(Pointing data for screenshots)
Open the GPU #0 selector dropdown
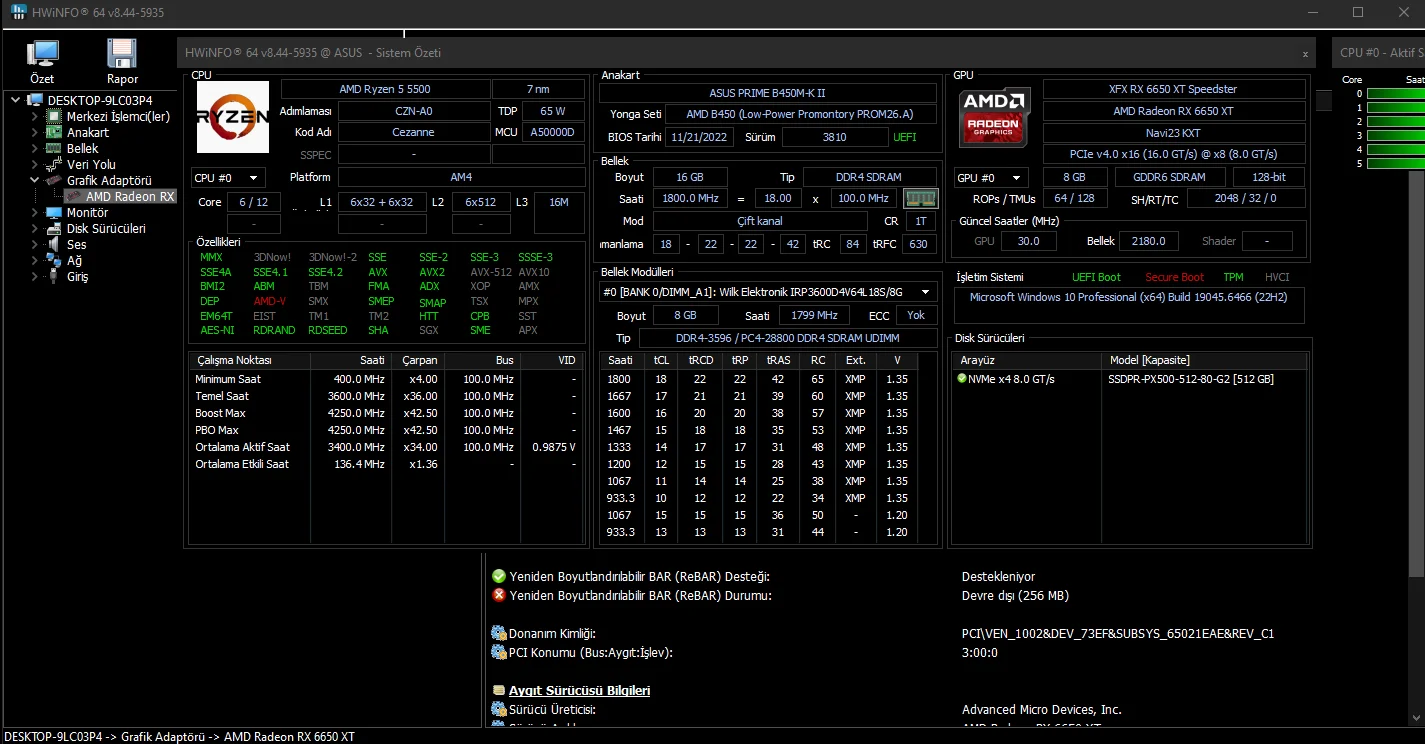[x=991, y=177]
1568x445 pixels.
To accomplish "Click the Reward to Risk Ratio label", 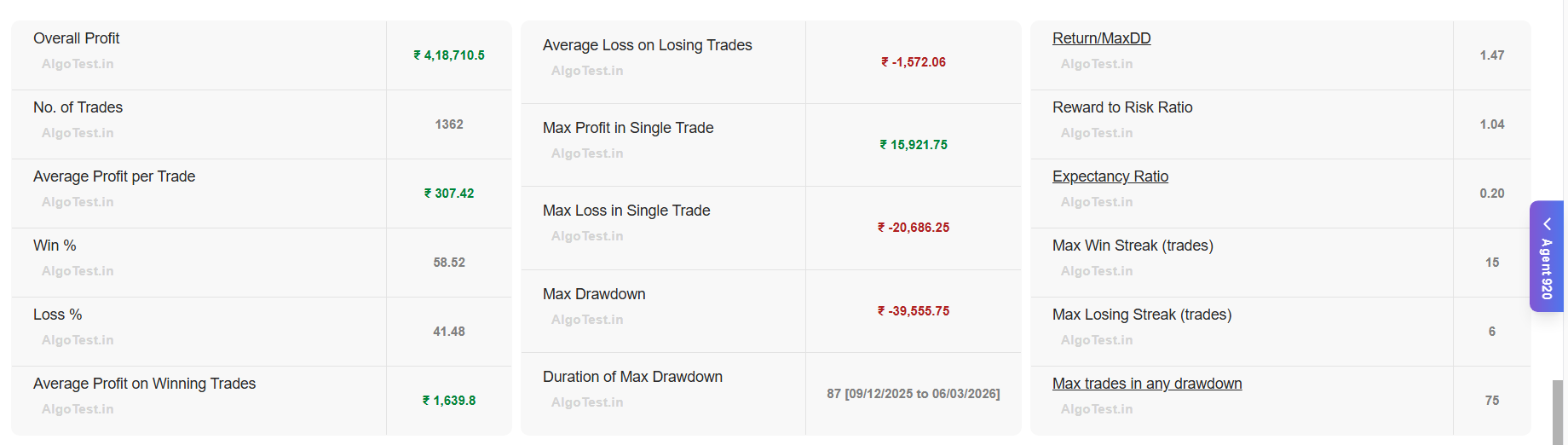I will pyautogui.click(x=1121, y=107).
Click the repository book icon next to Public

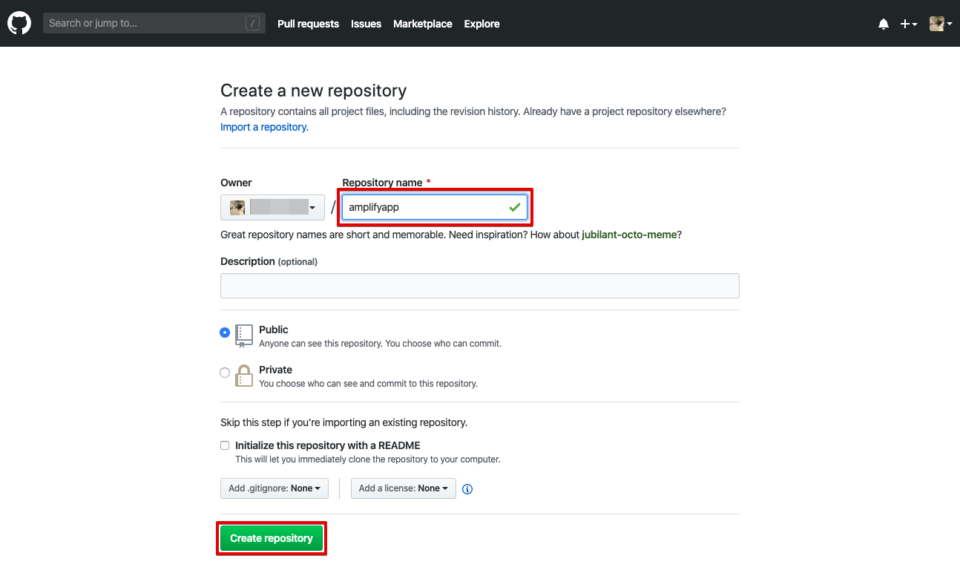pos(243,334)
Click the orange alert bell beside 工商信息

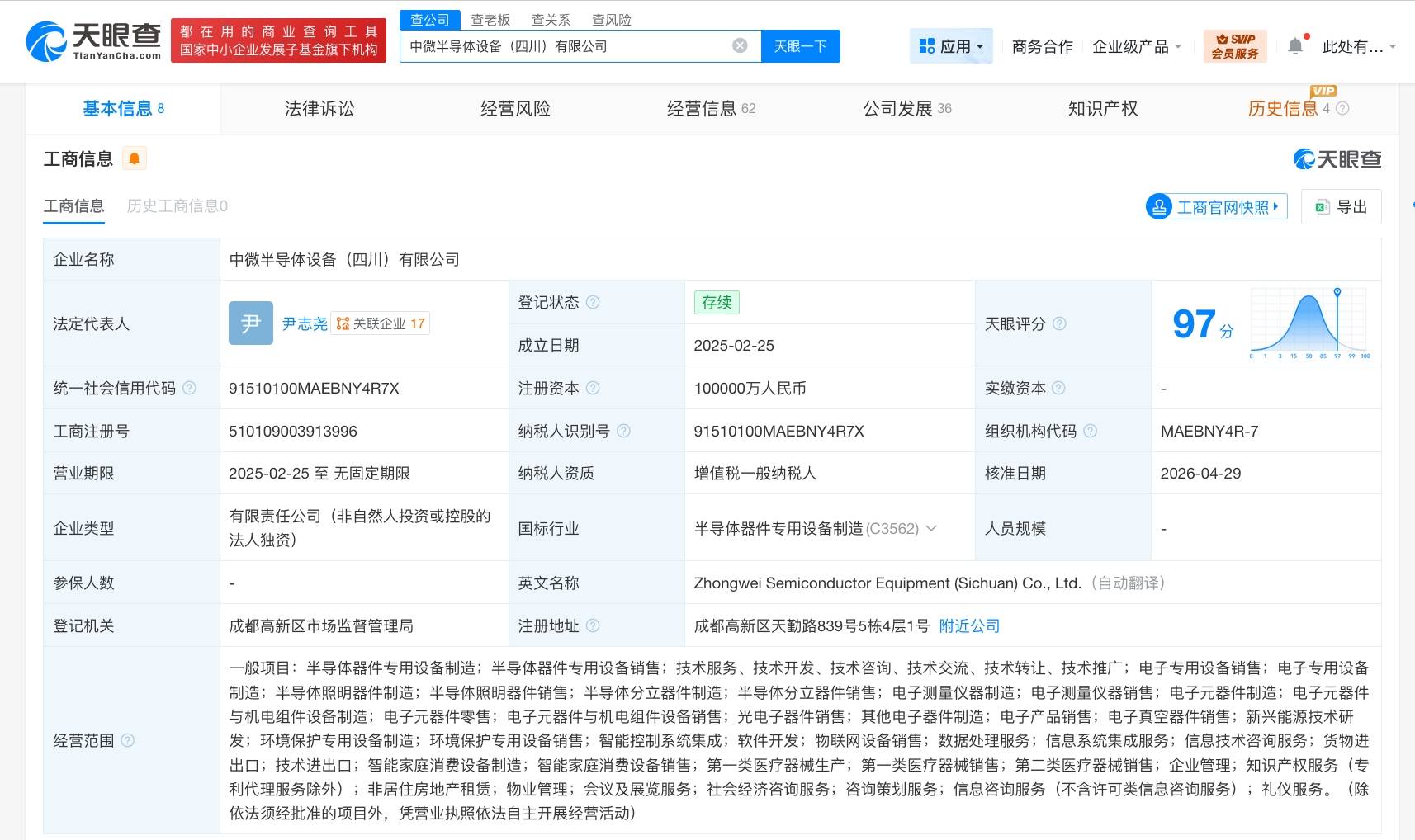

§ **PROBLEM STATEMENT**: Copy the lines word for word, starting at the line that contains "Click the repository book icon next to Public" and continuing through the end of the records. Omit the pictures from your answer.

§ **ANSWER TO THE EXERCISE**:
Click the repository book icon next to Public

pos(243,334)
Click the orange alert bell beside 工商信息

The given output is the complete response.